| Assignment 1 |
Rewrite the paragraph of the column on corporate diversity that begins "But business leaders have significant work to do" as a bulleted list, keeping its figures.
| Assignment 2 |
According to the column on corporate diversity, why should business executives find the survey results troubling?

| Document excerpt |
################

Corporate America’s Diversity Gap

By: Marc H. Morial
President and CEO
National Urban League

For four decades now businesses across the America have invested enormous resources in making their workforces more diverse, and trying to make sure not only their own workers but also the general public knows it.
One dramatic manifestation of corporate America's commitment to diversity came early last year amid the debate about which way the U.S. Supreme Court ought to rule in the affirmative action case involving the University of Michigan.

Then, as the Court prepared to hear oral arguments and accept friend-of-the-court briefs, scores of prominent American companies, including 64 Fortune 500 corporations (and 30 of America's top former military and civilian defense officials), joined civil rights groups, labor unions, and institutions of higher learning in supporting Michigan's pro-affirmative action position.

Kenneth Frazier, senior vice president and general counsel for Merck, the giant pharmaceutical company, succinctly expressed the "bottom line"case for business when he said, "Diversity creates stronger companies. The work we do directly impacts patients of all types around the globe. Understanding people is essential to our success."
And yet, in broad terms, it's hard to tell with precision what the business community's effort on diversity has produced because it's never developed a meaningful measure of the effectiveness of diversity programs.

That's one reason the National Urban League, with generous support from Enterprise Rent-A-Car, the nation's largest rental car company, undertook a study of perceptions about diversity in corporate America. The recently released report, "Diversity Practices that Work: The American Worker Speaks"(available online at www.nul.org), surveyed more than 5,500 American workers on the topic of diversity. It was conducted by the management consulting firm of Global Lead.

The results are a wake-up call for American business in several ways.
Employees, who in substantial majorities support diversity, have more favorable perceptions of diversity initiatives at companies where leaders show a personal commitment to diversity and hold themselves and others accountable; where training programs are established to foster greater awareness of diversity issues and the positive impact diversity can have on overall company performance; where an established track record exists of recruiting people of diverse backgrounds; and where employees earn rewards for their contributions in diversity.

But the "Diversity Practices"study found that while most workers consider diversity good for business, many believe their current employers don't have an effective diversity initiative.

Even more worrisome is that one in eight employees believes their company is still at risk for a diversity-related lawsuit.

Business executives should find these results troubling because the survey determined that companies participating in the study which had diversity practices employees considered effective boasted a productivity rate 18-percent better than that of the overall American economy.

Further, three-quarters of these companies have generated productivity results equal to or better than their major competitors.

In other words, by making use of good leadership and management practices, advancing diversity actually enhances overall business performance: a fully diverse workplace can make the bottom-line difference between an average company and a world-class company.

But business leaders have significant work to do, because while 80 percent of employees surveyed said they were comfortable working in diverse teams, and a significant majority, 65 percent, agree that diversity improves creativity and innovation, only 45 percent believe that diversity is part of their company's corporate culture, and only 32 percent believe their company has an effective diversity initiative.

By contrast, more than two-thirds of the corporate executives surveyed hold more favorable views of the success of their company's current diversity programs than their employees do.

That gap in perception suggests that, at the least, companies need to review their diversity initiatives in order to ensure they're doing what they're supposed to—and revamp programs that aren't achieving their goals and enhance those that are.

An inclusive workplace and a successful work environment is everyone's business.

################

(Stored items)
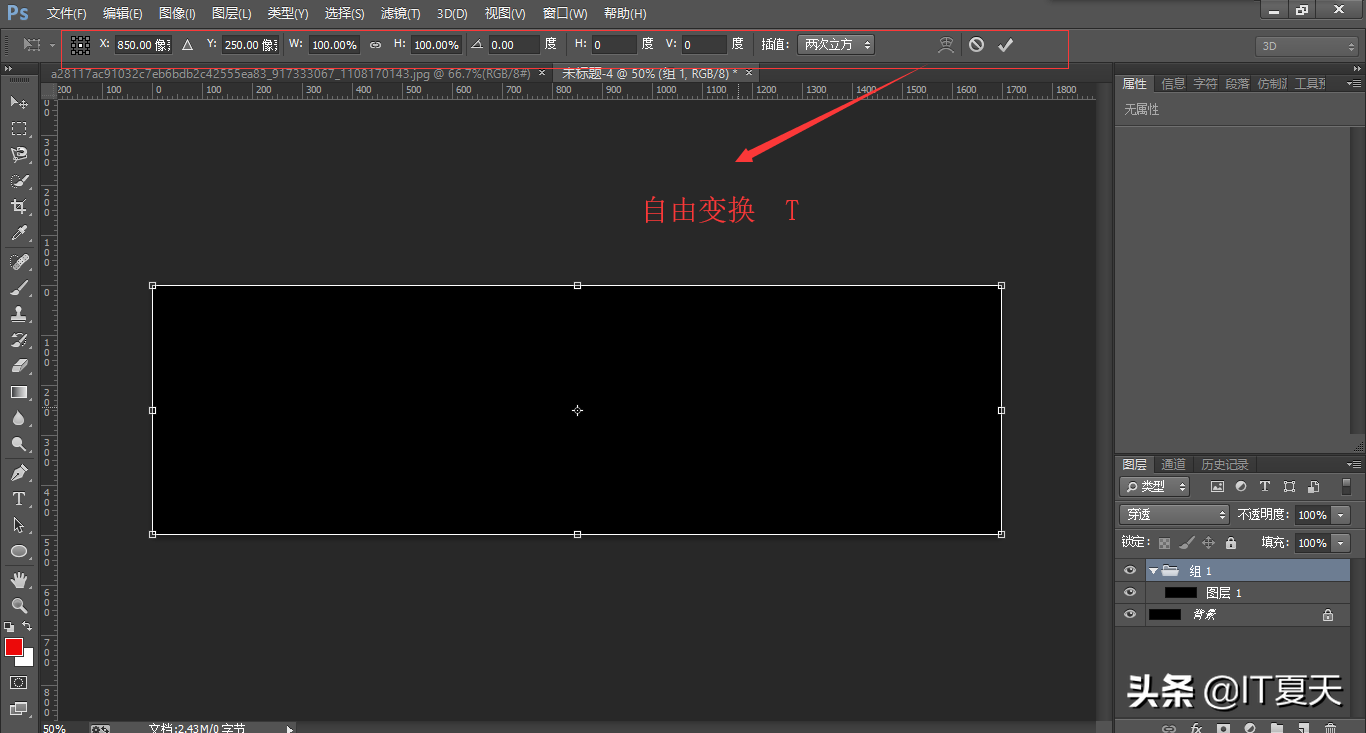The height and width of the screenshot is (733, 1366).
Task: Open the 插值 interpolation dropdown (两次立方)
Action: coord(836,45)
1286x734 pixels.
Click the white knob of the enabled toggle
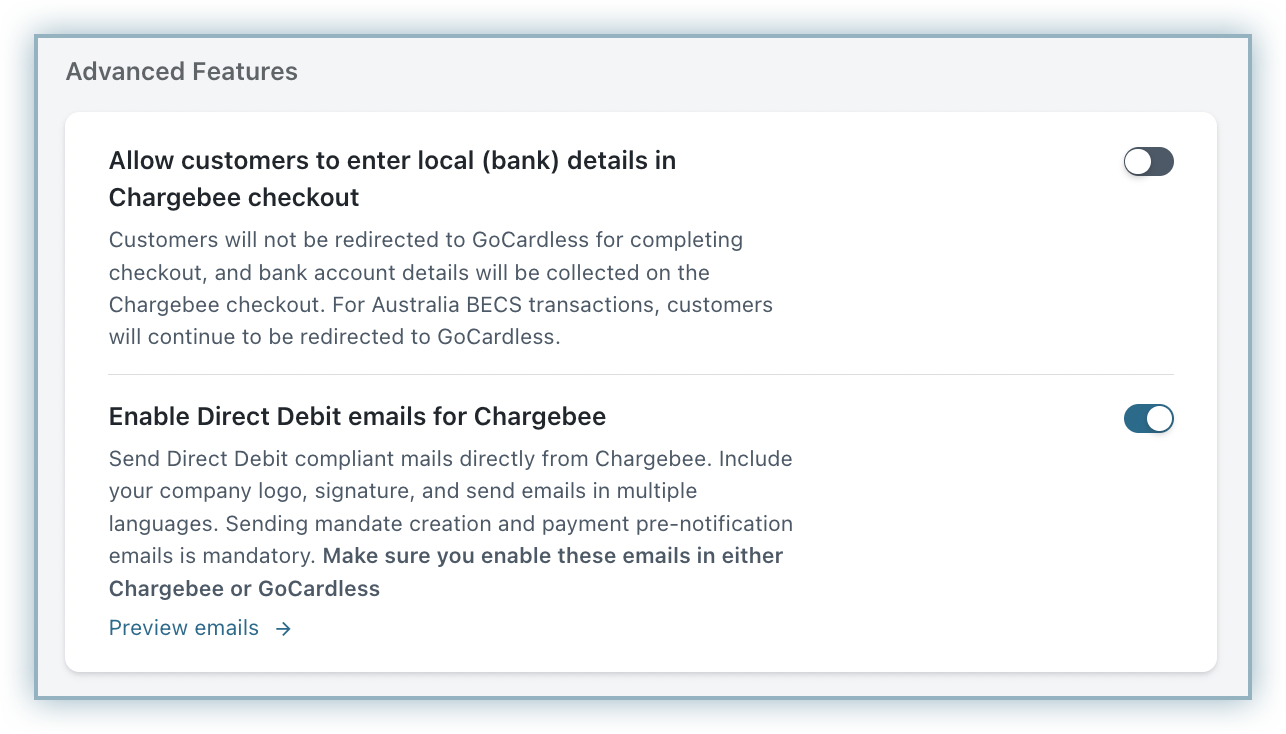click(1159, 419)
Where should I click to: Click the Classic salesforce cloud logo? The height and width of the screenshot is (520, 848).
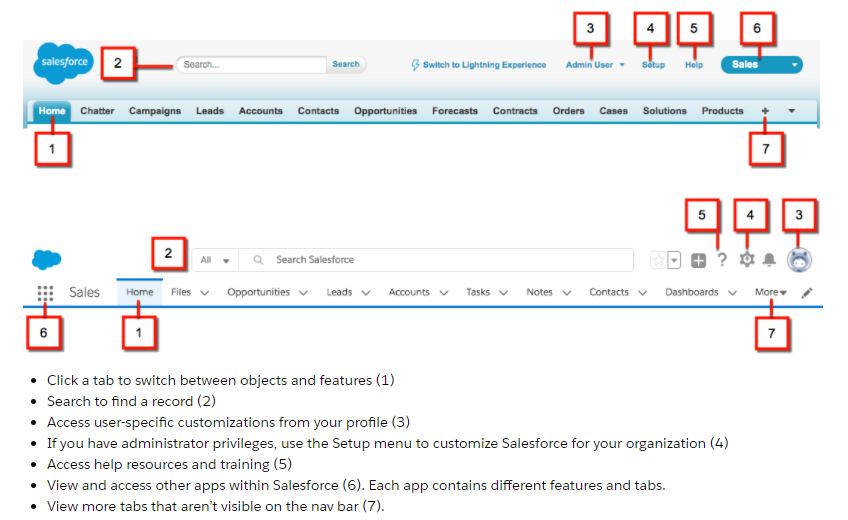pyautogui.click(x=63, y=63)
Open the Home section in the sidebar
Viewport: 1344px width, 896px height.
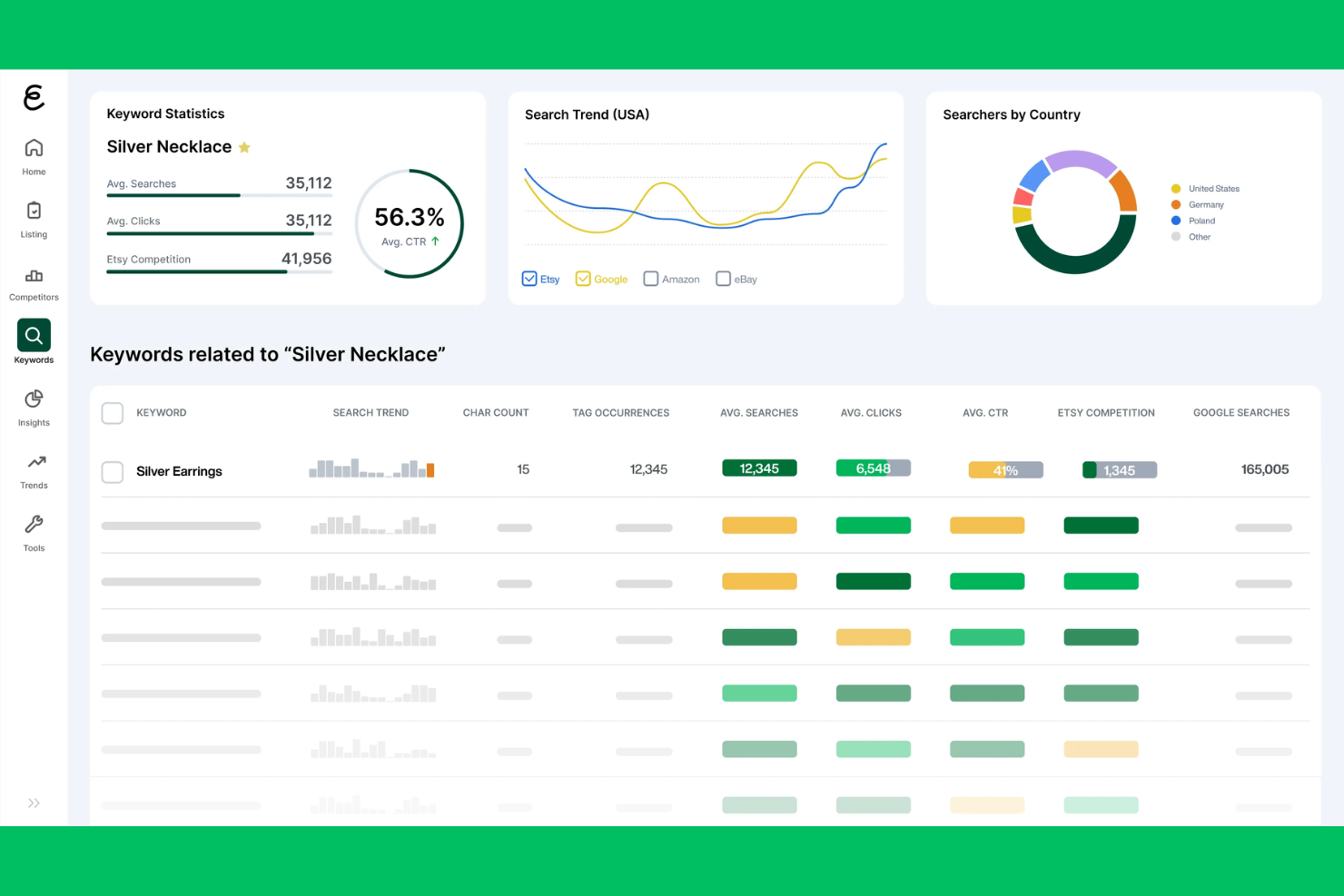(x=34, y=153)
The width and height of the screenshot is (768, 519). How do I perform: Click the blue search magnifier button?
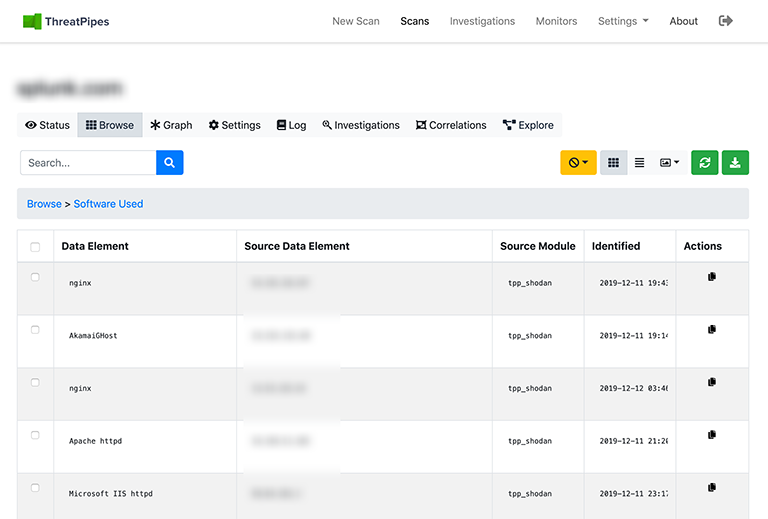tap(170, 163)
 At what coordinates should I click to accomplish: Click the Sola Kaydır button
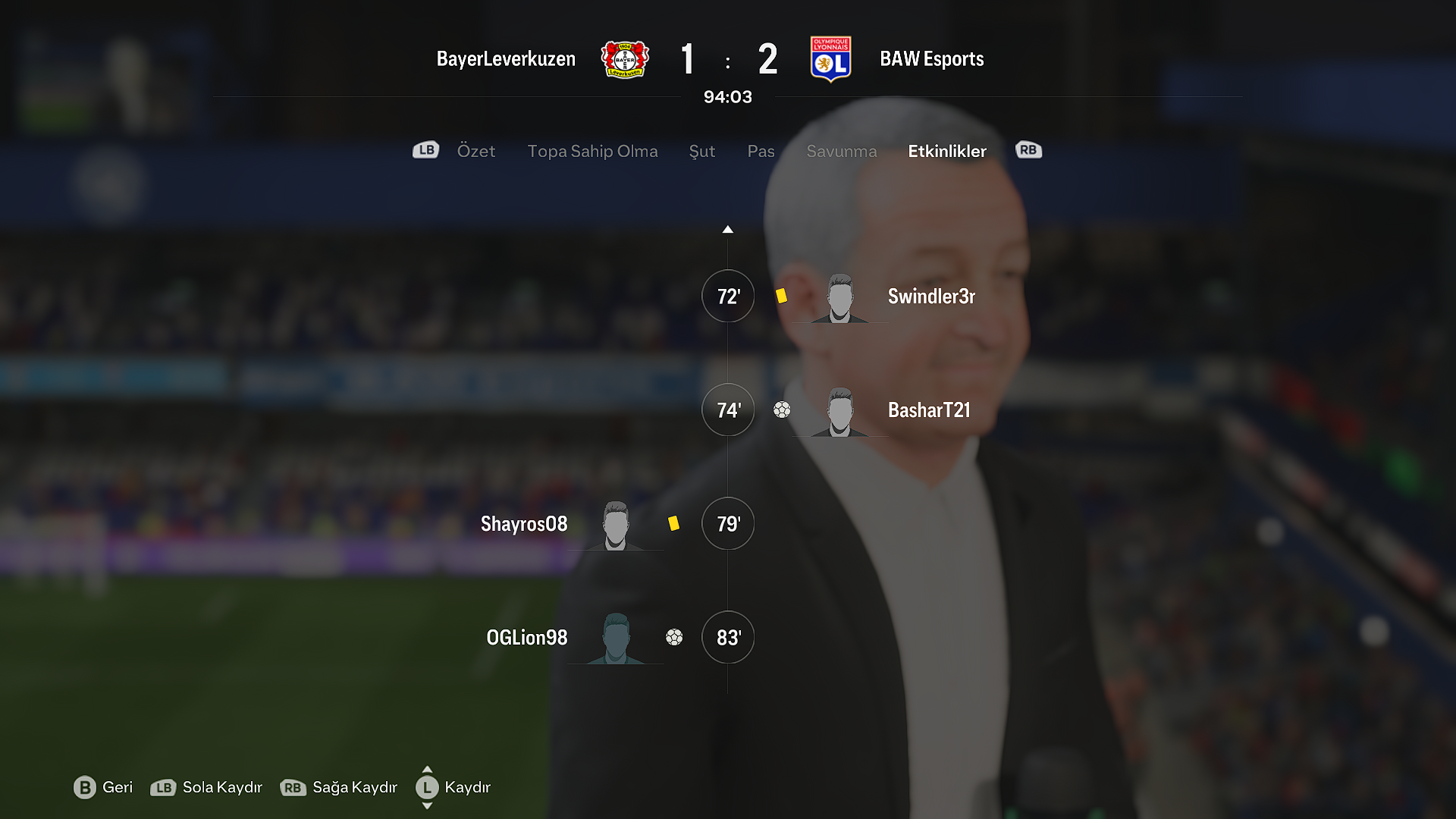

################

| Exercise result 1 |
- Business leaders have significant work to do.
- 80 percent of employees surveyed are comfortable working in diverse teams.
- 65 percent agree that diversity improves creativity and innovation.
- Only 45 percent believe diversity is part of their company's corporate culture.
- Only 32 percent believe their company has an effective diversity initiative.

| Exercise result 2 |
The survey found that participating companies whose diversity practices employees considered effective had a productivity rate 18 percent better than that of the overall American economy. Yet many workers believe their own employers lack an effective diversity initiative.